Community-based interventions (CBIs) have the potential to overcome the barriers of access and availability and, if adequately equipped and supported by parallel structures, can make a significant impact on reducing the burden of IDoP [4244]. However, a major issue is the availability of a trained health force to scale-up these interventions in population settings. According to a 2006 report by the WHO, 57 countries from Africa and Asia are facing shortages of a healthcare workforce and a total estimate of 4,250,000 workers are needed to fill the gap [45]. For scaling-up these interventions, there is a need to strengthen health systems [46], and also to develop alternative cadres for task shifting from trained healthcare workers to lay workers and from specialized facilities to community-based delivery [47]. Many of the interventions targeting infectious diseases have been administered via community platforms through the community health workers (CHWs) who have received basic training [4850]. Although CHWs may not be able to replace the need for sophisticated healthcare delivery, they can play an important role in providing access to health care and services for the unreachable.

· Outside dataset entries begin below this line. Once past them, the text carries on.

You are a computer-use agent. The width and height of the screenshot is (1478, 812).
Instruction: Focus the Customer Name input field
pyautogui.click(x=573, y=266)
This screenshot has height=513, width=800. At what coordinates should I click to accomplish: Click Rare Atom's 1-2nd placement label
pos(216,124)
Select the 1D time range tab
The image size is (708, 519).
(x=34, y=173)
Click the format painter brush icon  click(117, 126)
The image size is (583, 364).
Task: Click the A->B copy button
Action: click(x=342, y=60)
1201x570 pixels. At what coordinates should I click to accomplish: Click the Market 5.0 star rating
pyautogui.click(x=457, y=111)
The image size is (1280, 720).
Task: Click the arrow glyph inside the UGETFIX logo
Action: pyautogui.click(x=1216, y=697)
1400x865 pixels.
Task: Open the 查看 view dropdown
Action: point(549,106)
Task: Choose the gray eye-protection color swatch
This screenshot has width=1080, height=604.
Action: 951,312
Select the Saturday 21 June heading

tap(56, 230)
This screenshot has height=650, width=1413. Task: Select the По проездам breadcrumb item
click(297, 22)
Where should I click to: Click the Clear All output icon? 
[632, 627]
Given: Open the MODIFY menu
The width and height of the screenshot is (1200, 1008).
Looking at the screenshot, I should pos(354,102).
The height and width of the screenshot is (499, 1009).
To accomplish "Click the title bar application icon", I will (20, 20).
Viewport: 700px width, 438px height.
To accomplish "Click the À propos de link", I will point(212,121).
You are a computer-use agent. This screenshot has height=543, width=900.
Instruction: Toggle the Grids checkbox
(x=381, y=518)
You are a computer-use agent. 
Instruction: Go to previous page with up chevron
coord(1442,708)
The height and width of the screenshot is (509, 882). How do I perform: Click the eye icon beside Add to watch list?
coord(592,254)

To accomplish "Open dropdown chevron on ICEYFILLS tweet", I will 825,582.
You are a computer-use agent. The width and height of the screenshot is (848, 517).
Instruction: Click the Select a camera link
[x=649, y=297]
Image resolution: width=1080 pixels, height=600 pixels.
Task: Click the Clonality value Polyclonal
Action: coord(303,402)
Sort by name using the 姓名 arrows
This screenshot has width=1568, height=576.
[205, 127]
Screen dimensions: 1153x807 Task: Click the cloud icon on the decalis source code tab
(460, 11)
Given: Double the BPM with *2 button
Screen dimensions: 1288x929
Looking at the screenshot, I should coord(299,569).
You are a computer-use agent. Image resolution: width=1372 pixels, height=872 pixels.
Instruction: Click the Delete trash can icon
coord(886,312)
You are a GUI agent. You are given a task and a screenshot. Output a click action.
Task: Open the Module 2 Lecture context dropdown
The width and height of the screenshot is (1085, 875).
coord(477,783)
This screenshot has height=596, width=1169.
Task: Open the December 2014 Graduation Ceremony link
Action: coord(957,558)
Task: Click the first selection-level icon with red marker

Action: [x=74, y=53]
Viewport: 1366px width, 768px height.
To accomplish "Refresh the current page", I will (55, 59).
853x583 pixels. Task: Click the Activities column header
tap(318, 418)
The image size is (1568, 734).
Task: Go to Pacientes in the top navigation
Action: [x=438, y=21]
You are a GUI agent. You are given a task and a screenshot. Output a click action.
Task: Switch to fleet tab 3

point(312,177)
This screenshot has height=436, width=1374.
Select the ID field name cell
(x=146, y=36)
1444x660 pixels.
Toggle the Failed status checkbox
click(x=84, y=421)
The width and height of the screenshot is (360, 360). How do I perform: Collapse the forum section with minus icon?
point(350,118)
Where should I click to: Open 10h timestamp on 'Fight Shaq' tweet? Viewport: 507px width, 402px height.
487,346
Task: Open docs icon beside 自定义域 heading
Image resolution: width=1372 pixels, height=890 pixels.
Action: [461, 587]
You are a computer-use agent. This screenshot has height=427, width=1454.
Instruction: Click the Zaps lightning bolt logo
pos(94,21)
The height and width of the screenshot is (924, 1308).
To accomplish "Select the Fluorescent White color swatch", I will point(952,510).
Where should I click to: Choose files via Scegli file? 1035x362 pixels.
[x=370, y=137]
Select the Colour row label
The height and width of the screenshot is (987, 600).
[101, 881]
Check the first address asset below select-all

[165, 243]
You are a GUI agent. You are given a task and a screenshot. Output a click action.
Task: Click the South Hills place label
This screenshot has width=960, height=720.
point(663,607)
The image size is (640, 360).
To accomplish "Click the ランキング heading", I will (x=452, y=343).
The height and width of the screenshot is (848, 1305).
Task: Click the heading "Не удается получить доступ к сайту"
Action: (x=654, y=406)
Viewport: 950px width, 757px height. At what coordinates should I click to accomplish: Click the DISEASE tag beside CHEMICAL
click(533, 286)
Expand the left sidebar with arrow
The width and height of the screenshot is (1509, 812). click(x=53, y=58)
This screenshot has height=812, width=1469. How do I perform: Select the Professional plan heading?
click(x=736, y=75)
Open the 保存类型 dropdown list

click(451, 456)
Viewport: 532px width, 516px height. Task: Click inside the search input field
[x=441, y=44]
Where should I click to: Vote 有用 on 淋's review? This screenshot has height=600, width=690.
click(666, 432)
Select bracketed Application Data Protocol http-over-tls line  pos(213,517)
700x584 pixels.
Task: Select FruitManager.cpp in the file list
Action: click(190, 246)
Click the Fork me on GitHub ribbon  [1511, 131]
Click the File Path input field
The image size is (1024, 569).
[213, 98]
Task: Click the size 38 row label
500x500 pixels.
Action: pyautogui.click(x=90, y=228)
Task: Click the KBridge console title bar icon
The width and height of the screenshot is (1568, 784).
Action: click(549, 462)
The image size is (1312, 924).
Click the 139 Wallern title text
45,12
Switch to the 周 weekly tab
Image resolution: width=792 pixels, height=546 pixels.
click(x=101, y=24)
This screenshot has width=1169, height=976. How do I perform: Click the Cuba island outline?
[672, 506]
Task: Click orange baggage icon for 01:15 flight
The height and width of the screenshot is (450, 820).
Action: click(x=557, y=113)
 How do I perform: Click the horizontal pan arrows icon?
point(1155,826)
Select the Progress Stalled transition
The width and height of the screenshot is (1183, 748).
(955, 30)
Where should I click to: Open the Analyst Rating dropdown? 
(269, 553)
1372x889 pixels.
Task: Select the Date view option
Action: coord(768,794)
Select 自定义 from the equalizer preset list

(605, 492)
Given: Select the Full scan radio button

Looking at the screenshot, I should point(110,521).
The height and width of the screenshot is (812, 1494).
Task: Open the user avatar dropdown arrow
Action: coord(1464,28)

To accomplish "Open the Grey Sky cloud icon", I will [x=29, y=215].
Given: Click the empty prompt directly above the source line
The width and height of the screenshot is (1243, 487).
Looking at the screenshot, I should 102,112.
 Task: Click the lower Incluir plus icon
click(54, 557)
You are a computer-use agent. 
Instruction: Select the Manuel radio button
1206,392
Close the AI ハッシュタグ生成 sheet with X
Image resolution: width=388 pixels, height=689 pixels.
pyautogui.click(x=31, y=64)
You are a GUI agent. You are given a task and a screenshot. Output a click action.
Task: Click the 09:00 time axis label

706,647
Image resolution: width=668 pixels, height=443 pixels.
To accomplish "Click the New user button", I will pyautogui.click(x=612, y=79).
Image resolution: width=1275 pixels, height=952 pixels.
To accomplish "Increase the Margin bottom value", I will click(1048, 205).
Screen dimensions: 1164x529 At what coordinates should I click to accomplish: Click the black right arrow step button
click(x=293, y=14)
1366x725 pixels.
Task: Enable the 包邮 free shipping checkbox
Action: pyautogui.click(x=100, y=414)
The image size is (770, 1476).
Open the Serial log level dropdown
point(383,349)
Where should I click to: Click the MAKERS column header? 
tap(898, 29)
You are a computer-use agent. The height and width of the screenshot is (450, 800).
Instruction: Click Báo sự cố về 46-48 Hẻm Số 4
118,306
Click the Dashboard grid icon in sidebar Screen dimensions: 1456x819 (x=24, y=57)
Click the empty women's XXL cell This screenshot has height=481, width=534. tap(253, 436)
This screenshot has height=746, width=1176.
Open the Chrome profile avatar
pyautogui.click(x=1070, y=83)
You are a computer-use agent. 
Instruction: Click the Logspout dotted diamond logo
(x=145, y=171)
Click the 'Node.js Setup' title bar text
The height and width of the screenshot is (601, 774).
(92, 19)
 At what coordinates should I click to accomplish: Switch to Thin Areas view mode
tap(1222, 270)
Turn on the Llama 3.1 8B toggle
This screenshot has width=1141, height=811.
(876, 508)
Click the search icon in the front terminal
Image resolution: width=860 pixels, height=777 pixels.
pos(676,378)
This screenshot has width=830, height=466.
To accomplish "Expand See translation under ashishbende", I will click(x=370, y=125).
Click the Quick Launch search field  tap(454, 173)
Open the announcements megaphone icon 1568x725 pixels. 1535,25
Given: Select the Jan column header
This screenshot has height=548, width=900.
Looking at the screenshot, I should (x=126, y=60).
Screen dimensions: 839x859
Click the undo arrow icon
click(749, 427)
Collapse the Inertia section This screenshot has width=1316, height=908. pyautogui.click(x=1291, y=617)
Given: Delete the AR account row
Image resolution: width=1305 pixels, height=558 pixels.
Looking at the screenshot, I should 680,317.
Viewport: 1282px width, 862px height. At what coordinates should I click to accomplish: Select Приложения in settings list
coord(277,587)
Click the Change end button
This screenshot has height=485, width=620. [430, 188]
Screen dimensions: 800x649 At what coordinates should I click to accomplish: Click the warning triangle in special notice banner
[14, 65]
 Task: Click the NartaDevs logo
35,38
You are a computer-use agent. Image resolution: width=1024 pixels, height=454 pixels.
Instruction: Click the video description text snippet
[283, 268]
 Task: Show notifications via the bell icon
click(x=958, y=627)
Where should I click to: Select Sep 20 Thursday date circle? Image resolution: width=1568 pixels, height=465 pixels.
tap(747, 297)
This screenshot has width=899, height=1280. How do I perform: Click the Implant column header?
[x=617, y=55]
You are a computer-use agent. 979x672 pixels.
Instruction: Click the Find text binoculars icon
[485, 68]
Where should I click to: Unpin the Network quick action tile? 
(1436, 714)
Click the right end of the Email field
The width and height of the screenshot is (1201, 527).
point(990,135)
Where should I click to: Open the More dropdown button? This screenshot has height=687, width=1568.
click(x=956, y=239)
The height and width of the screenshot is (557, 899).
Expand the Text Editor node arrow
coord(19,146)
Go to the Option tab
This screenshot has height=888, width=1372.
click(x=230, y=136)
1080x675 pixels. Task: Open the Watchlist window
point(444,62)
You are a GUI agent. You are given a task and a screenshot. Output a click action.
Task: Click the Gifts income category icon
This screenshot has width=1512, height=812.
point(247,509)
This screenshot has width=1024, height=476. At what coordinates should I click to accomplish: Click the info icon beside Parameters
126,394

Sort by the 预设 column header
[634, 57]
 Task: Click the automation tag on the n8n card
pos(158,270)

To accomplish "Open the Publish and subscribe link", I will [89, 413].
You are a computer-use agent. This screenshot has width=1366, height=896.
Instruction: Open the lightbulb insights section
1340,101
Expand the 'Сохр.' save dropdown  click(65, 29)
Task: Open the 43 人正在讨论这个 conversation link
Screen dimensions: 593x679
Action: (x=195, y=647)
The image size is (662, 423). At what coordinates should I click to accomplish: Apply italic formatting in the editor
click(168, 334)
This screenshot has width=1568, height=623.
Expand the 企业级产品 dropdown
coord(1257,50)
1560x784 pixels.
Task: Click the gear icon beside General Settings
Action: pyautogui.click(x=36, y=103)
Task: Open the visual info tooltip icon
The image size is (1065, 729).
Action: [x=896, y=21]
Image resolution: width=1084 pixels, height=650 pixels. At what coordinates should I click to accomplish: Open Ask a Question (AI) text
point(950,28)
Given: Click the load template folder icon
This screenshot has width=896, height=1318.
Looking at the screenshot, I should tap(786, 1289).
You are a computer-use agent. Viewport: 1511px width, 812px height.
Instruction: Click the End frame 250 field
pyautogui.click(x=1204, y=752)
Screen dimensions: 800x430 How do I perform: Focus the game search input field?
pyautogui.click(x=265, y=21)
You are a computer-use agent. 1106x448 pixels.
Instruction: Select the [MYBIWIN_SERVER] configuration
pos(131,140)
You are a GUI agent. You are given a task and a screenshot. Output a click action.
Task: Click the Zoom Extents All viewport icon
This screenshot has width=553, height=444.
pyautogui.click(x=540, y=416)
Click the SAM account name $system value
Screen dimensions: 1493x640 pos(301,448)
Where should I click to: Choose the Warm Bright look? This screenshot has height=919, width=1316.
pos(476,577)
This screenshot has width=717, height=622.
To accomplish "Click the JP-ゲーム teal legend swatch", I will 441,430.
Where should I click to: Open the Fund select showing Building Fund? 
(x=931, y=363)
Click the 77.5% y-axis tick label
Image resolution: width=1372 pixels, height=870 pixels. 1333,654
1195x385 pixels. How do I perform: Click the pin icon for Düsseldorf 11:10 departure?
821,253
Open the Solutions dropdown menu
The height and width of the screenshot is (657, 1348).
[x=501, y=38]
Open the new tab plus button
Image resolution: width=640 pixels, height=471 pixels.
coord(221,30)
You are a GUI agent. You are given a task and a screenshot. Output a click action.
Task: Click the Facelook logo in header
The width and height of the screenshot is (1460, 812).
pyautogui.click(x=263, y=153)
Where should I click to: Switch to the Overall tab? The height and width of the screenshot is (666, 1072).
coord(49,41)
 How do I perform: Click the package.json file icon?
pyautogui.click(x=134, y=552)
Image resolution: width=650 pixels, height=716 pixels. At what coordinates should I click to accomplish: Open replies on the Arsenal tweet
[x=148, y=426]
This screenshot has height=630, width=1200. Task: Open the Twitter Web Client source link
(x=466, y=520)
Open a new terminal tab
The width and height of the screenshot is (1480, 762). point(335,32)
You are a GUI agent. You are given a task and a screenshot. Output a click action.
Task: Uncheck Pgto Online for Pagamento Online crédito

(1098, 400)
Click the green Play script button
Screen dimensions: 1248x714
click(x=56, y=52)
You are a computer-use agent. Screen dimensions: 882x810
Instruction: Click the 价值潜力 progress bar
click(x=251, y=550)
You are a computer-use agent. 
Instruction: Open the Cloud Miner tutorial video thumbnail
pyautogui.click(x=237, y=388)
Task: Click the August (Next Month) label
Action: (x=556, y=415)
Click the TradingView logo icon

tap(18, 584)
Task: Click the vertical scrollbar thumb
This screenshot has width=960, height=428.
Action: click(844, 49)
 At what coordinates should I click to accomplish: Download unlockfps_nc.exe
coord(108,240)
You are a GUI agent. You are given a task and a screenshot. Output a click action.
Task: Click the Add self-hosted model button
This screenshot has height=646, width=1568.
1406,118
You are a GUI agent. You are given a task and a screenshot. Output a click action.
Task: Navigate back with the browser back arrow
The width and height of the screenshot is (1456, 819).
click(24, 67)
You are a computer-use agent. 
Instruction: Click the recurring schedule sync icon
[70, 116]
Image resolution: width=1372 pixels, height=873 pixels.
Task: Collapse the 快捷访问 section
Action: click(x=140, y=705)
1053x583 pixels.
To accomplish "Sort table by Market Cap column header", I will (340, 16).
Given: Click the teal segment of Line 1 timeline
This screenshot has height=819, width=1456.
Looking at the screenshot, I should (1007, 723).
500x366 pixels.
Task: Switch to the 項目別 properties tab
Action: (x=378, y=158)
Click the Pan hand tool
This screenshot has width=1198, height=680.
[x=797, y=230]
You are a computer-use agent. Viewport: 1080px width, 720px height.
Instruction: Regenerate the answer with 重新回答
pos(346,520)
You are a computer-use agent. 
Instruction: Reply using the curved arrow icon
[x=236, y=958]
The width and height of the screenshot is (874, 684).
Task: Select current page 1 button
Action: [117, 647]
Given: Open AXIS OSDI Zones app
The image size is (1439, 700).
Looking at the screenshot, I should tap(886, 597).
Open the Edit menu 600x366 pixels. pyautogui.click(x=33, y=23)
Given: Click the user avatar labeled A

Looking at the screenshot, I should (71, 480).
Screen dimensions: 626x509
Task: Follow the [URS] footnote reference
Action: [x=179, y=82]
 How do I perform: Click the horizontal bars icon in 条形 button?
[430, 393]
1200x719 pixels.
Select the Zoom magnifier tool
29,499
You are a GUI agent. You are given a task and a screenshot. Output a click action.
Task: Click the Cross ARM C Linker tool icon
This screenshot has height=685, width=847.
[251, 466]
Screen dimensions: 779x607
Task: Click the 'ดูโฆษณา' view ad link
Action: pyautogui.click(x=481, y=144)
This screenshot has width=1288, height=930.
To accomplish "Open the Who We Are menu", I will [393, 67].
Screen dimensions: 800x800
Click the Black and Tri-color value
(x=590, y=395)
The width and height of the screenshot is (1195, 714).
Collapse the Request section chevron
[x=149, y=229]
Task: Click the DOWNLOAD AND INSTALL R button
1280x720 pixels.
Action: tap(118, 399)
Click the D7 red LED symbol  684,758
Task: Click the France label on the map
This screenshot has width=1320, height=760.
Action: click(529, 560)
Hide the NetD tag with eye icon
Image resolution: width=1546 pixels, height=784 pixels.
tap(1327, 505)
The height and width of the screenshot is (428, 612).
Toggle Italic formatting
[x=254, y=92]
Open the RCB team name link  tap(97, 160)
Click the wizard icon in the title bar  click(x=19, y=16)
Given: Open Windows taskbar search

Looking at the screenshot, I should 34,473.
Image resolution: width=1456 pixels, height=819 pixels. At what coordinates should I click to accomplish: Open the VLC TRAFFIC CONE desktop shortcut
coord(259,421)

Successful examples exist, for example, in Brazil, where CHWs provide coverage to over 60 million people [51]. Ethiopia is training about 30,000 workers with emphasis on maternal and child health, HIV, and malaria. Other similar programs are also being considered in countries such as India, Ghana, and South Africa. Apart from providing chemotherapy, CHWs can also play a major role in imparting health education regarding general hygiene and sanitation and intervene for vector control measures within household and community settings. These community delivery strategies are not only effective but are also cost efficient, and by training teachers and other school personnel to administer anthelmintic drugs, costs could be reduced by “piggy-backing” on existing programs in the educational sector [52]. In Ghana and Tanzania, delivery of school-based targeted anthelmintic treatment cost as little as US $0.03 per child, which is as low as one-tenth of the estimated costs for vertical delivery [52].

Conclusion

In order to evaluate the effectiveness of CBIs, we developed an analytical framework and conducted systematic reviews of the existing studies focusing on CBIs for prevention and control of helminthic and non-helminthic NTDs, malaria, TB, and HIV/AIDS compared to the routine healthcare delivery. For this review, we categorized NTDs into helminthic and non-helminthic diseases, and reported the findings accordingly in separate papers. Helminthic diseases included soil-transmitted helminthiasis (ascariasis, hookworm, and trichuriasis) along with schistosomiasis, lymphatic filariasis, onchocerciasis, and dracunculiasis. Non-helminthic diseases included dengue, African trypanosomiasis, chagas, leishmaniasis, trachoma, leprosy, and buruli ulcer. In this series of eight papers, we describe the analytical framework and methodology used for the systematic reviews, and report findings on the effectiveness of CBIs for the prevention and control of helminthic NTDs, non-helminthic NTDs, malaria, HIV/AIDS, and tuberculosis. In the final paper, we propose a way forward.